In response, USAID’s Bureau for Humanitarian Assistance is surging support, committing an additional $100 million over five years to help target malnutrition and help farmers produce food more reliably and more sustainably.

Madagascar’s people have shown an extraordinary commitment to taking on the challenges they face, and USAID is partnering alongside them to improve the health system, strengthen the economy, and build more resilient food systems. In fact, last summer Madagascar was named a new Feed the Future target country. 

With Presidential elections taking place in two months, this is a moment of opportunity for USAID and Michele to form new relationships and to work alongside Madagascar’s people as they shape the future they want for their country. 
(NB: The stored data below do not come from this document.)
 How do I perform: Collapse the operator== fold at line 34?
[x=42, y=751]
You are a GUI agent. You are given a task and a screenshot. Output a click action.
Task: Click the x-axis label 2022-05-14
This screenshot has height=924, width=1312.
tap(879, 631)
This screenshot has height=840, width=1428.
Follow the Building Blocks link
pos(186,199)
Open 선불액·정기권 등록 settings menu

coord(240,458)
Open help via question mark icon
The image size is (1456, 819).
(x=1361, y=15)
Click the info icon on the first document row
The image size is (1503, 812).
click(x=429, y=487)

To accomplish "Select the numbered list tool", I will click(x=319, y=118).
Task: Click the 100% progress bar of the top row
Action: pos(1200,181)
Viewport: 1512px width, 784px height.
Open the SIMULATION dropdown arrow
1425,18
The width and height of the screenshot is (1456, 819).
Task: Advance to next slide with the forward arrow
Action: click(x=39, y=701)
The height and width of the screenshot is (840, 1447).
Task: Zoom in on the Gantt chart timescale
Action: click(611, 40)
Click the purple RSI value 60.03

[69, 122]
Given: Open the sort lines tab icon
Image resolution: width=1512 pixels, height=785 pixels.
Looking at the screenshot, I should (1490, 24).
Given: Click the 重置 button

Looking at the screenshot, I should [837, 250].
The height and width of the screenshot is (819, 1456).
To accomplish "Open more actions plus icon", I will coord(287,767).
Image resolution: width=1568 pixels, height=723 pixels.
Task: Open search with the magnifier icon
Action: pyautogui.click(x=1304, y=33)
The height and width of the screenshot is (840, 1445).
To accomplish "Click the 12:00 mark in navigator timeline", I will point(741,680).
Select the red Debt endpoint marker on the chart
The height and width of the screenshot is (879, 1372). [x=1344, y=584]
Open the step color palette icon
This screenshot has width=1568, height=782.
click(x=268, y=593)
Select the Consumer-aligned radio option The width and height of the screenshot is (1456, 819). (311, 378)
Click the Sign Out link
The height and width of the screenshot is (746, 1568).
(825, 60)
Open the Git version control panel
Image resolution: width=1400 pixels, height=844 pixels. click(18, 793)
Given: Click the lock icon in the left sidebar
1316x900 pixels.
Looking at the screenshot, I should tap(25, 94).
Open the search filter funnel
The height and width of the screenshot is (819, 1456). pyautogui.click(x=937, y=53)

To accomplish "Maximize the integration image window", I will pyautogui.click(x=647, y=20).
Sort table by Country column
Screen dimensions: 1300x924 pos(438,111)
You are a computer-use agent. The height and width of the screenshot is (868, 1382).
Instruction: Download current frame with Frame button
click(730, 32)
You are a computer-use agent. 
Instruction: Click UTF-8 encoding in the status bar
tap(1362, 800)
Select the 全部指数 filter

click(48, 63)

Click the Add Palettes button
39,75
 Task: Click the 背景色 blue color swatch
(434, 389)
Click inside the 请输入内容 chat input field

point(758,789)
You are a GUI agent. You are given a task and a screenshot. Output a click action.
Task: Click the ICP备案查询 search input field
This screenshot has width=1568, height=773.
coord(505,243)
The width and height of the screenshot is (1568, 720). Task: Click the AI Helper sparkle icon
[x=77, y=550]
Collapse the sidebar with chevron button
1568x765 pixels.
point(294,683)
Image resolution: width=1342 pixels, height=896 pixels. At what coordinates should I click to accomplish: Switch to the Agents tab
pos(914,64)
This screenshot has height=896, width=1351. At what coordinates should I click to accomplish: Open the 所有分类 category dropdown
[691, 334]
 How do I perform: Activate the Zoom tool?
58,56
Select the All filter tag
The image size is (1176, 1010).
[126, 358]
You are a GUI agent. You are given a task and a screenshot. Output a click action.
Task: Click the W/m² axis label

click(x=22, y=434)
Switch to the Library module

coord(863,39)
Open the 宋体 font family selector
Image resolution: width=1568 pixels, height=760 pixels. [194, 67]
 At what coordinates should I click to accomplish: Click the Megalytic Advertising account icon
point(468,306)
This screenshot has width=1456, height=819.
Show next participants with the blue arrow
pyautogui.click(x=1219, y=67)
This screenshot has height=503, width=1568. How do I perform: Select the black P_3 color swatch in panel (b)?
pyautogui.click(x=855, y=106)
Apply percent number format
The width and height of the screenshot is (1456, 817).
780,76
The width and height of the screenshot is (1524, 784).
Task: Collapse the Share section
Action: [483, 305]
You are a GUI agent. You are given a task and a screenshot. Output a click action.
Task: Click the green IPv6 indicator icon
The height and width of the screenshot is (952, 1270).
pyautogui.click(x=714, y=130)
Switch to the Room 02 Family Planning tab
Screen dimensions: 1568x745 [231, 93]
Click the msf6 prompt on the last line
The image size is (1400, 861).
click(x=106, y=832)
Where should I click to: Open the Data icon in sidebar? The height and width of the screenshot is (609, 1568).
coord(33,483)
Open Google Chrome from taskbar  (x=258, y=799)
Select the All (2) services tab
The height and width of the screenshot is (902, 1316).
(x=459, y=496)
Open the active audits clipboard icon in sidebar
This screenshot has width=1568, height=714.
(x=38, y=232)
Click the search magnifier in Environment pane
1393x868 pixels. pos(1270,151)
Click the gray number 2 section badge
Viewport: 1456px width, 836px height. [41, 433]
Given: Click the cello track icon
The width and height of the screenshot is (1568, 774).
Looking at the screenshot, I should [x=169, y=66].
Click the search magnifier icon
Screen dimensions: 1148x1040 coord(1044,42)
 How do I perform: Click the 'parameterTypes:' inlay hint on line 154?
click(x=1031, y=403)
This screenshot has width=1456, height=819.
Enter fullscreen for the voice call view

And there is no one better to meet this opportunity than Michele.

Now, I mentioned earlier that James Baldwin is Michele’s favorite author. He once wrote, “Those who say it can’t be done, are usually interrupted by others doing it.” 

Michele, I think back to where you started your career during the height of the AIDS epidemic in New York. If only your patients from that time could see how people like you have taken on AIDS in ways that would have seemed impossible in those dark days, and how the care and compassion that you showed them all those years ago have helped you achieve such extraordinary things with teams around the world, helping hundreds of thousands, if not millions, of people. The USAID Mission in Madagascar could have no one better to lead them through these next pivotal years. And we are so thankful to you and Gayle for taking on yet another challenge.

Thank you so much, and congratulations.